Gbêkê/Languibonou: la population proteste contre l'arrestation de Mangoua Jacques


  • mercredi 02 octobre 2019
Les manifestants exigent la libération de Mangoua Jacques, président du conseil régional de Gbêkê et vice-président du PDCI-RDA (Photo: MK/Serenti News).

Serenti News

Un mouvement de colère a été déclenché, ce mercredi 2 octobre, dans la région du Gbêkê, plus précisément dans la sous-préfecture de Languibonou, située à environ 25 km de la capitale de la paix.

Les villages de Golikro, Languikro et Lossikro se sont réunis à Kouakoublékro, à plus de 35 km de Bouaké et 25 km de Béoumi, pour exiger la libération de Mangoua Jacques, président du conseil régional de Gbêkê et vice-président du PDCI-RDA, interpellé dans la nuit du vendredi 27 septembre, puis déféré pour une affaire d' armes découvertes à son domicile, à Bodokro village.

Plusieurs barrages ont été érigés, très tôt ce matin, à 6heures, à l'entrée de Languibonou, empêchant la circulation des véhicules, qui étaient contraints de faire demi-tour pour ne pas essuyer la colère des manifestants. 

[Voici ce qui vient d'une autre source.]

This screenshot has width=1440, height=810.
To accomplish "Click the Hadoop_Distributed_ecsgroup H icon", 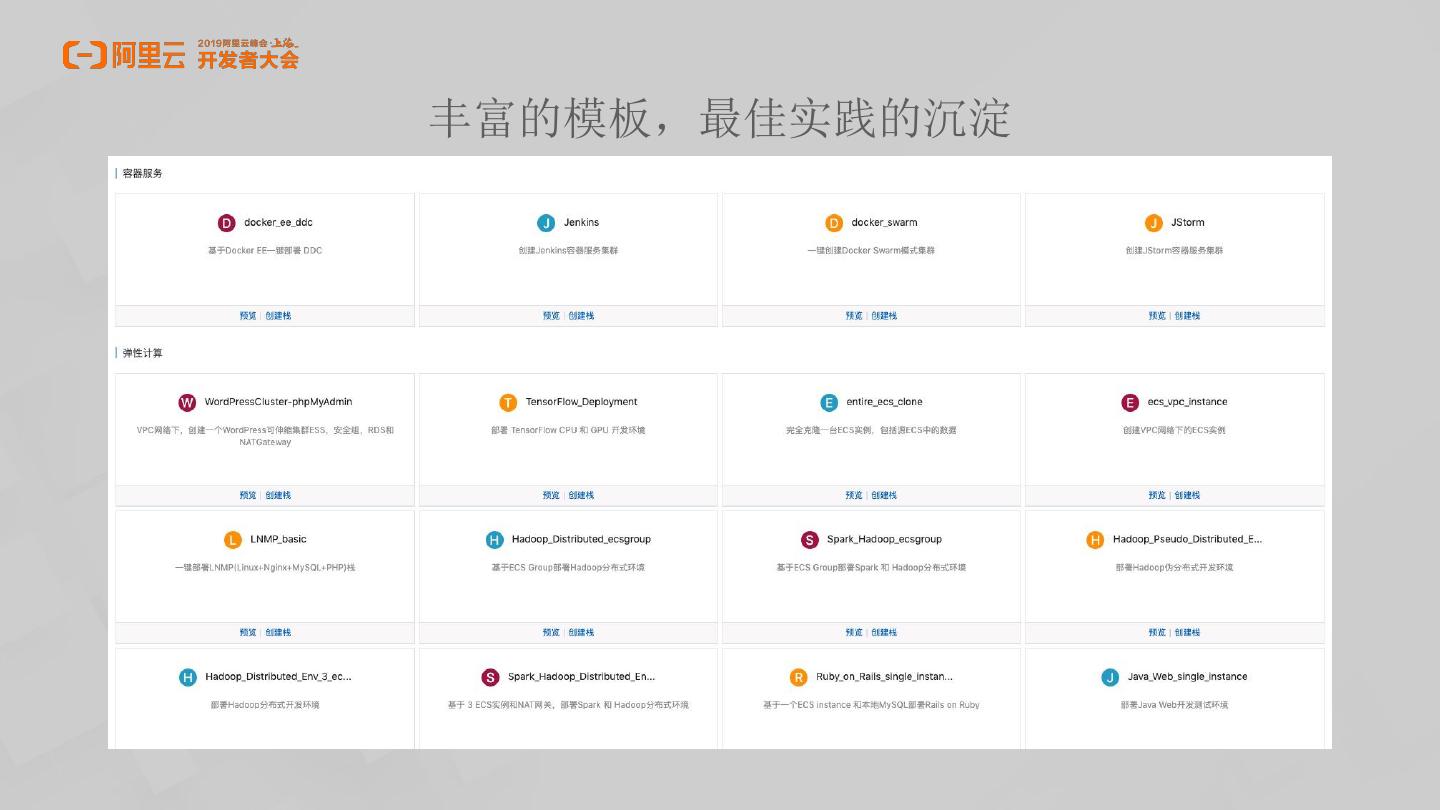I will (494, 540).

Ces remous avaient pour objet la libération du président du conseil régional du Gbêkê, Mangoua Jacques. «Notre président, M. Mangoua, a été pris, donc la population s'est levée pour qu'on libère notre président». Suivis de cris : «Libérez Mangoua, Libérez Mangoua. On ne parle pas de politique, mais tout simplement de la libération de M. Mangoua, c'est ce que la population veut», ont scandé les manifestants.

Concernant la découverte d’armes chez le président du conseil régional, leur porte-parole a soutenu que «c'est une fausse accusation. On peut trouver beaucoup de choses chez une personne. En plus, la personne n'est pas ici et qu'est ce qui prouve que c'est lui qui les a envoyées ? Donc, là seulement, on ne croit pas, on veut sa libération. Nous on veut la justice, on ne veut pas l'injustice, seulement que la justice soit rendue», a martelé Houphouët N'guessan, porte-parole des manifestants.